"Os espelhos estão cheios de gente.
Os invisíveis nos vêem.
Os esquecidos se lembram de nós.
Quando nos vemos, os vemos.
Quando nos vamos, se vão?"
Eduardo Galeano: Espelhos

sexta-feira, 29 de julho de 2016

Cuecas e calcinhas

Qual é a primeira peça de roupa que você veste todos os dias? Com certeza a calcinha. Ou a cueca. Peças íntimas são tão comuns hoje que é quase impossível imaginar que há pouco tempo mulheres saíam de casa sem nada por baixo da saia. Quando vestiam alguma coisa, eram peças largas, feitas de um tecido fino e que, no Brasil, ficaram conhecidas como anáguas.

Mosaico romano mostrando duas mulheres vestindo "calcinha" e "sutiã". Artistas desconhecidos

As roupas femininas íntimas ajustadas ao corpo, como conhecemos hoje, são um invento bastante recente e, mesmo depois de terem sido inventadas, não eram usadas por todo mundo. Nos anos 1700, por exemplo, calcinhas eram consideradas vestes de prostitutas e atrizes (palavras que, na época, eram quase sinônimos). O máximo que mulheres de bem usavam era uma espécie de calça que ficou conhecida como culote - era como uma calça cigarrete, só que larga na parte de cima e justa apenas nas pernas.

Já a cueca é um costume bastante antigo. Os homens do tempo das cavernas já usavam uma espécie de fralda, feita de tecido ou couro, para proteger as partes íntimas. Tribos africanas ou indígenas tinham uma outra maneira de esconder o pênis: enrolavam-no com um pedaço de tecido, até que ele tivesse completamente coberto. Até hoje, algumas tribos usam enfeites penianos como cueca. É o caso dos zo'és, uma tribo de índios da Amazônia que não aparece em público de jeito nenhum se não estiver usando o seu adereço.

São Domingos presidindo um Auto de fé (detalhe), Pedro Berruguette. Sacristia da Igreja de Santo Tomás, Ávila, ca. 1495

No ano 1300, os cavaleiros tiveram de abusar das cuecas. É que o uniforme da época eram as armaduras de metal e só um bom pedaço de linho amarrado entre as pernas e na cintura salvava-os da dor de ter o pênis encostando naquela armação de ferro durante uma batalha. Nessa época, cuecas eram tão importantes que muitas vezes apareciam por cima da roupa, demarcando a genitália. Nesse caso, elas incluíam até mesmo algum tipo de sistema abre e fecha. Assim, quando batia a vontade de ir ao banheiro, os homens não precisavam tirar toda a roupa para se aliviar. Bastava abrir o botãozinho da cueca exterior.
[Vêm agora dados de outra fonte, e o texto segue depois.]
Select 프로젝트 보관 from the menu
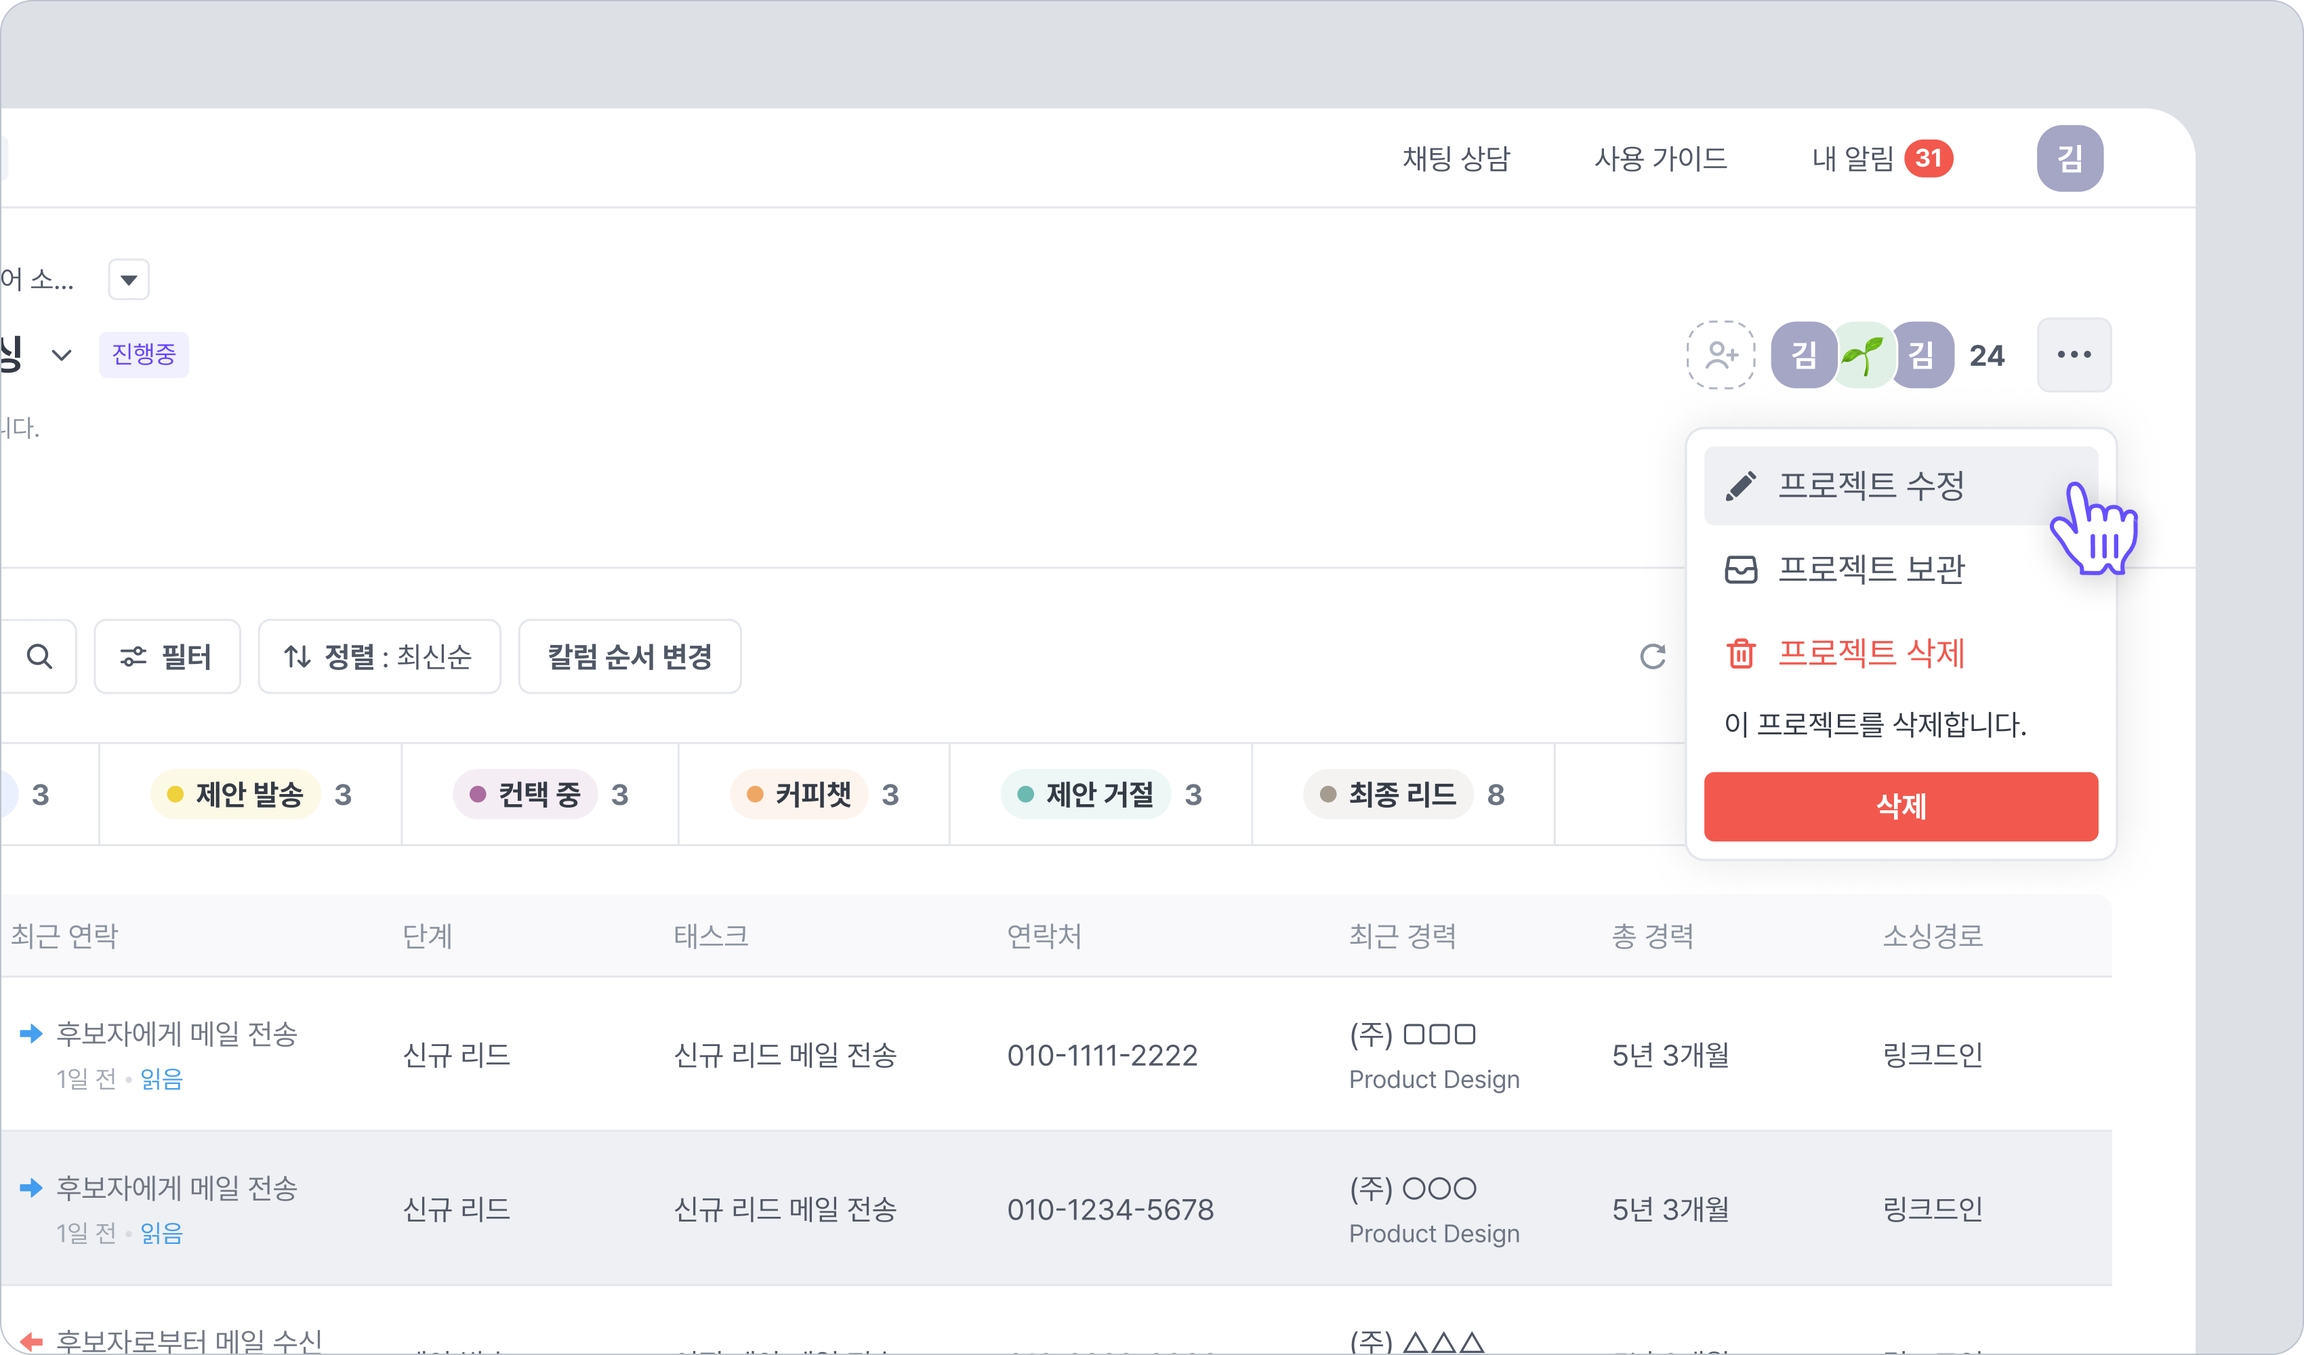Viewport: 2304px width, 1355px height. click(x=1870, y=569)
Com o tempo, tanto exibicionismo saiu de moda e os homens (principalmente os que viviam em países frios) trocaram os pequenos pedaços de pano pelos "macacões de meia", um macacão feito com um algodão fininho, que cobria todo o corpo.

No Brasil, que era bastante quente, a moda era a ceroula, uma cueca que ia da cintura até o tornozelo. Tanto o macacão quanto a ceroula ajudavam a esquentar e impediam que o suor do corpo chegasse às roupas - que não eram lavadas com tanta frequência. Essas peças íntimas também serviam para proteger a pele, já que os tecidos das roupas não eram tão macios quanto os de hoje.

Ou seja, até 1930 mais ou menos, qualquer roupa íntima tinha apenas um propósito: ser útil. Hoje, isso mudou. Calcinhas e cuecas passaram a ser vistas como um item de moda e procuram mostrar um pouco a personalidade da pessoa que as escolhe. Opção é o que não falta.

SOALHEIRO, Bárbara. Como fazíamos sem... São Paulo: Panda Books, 2010. p. 72, 74-75.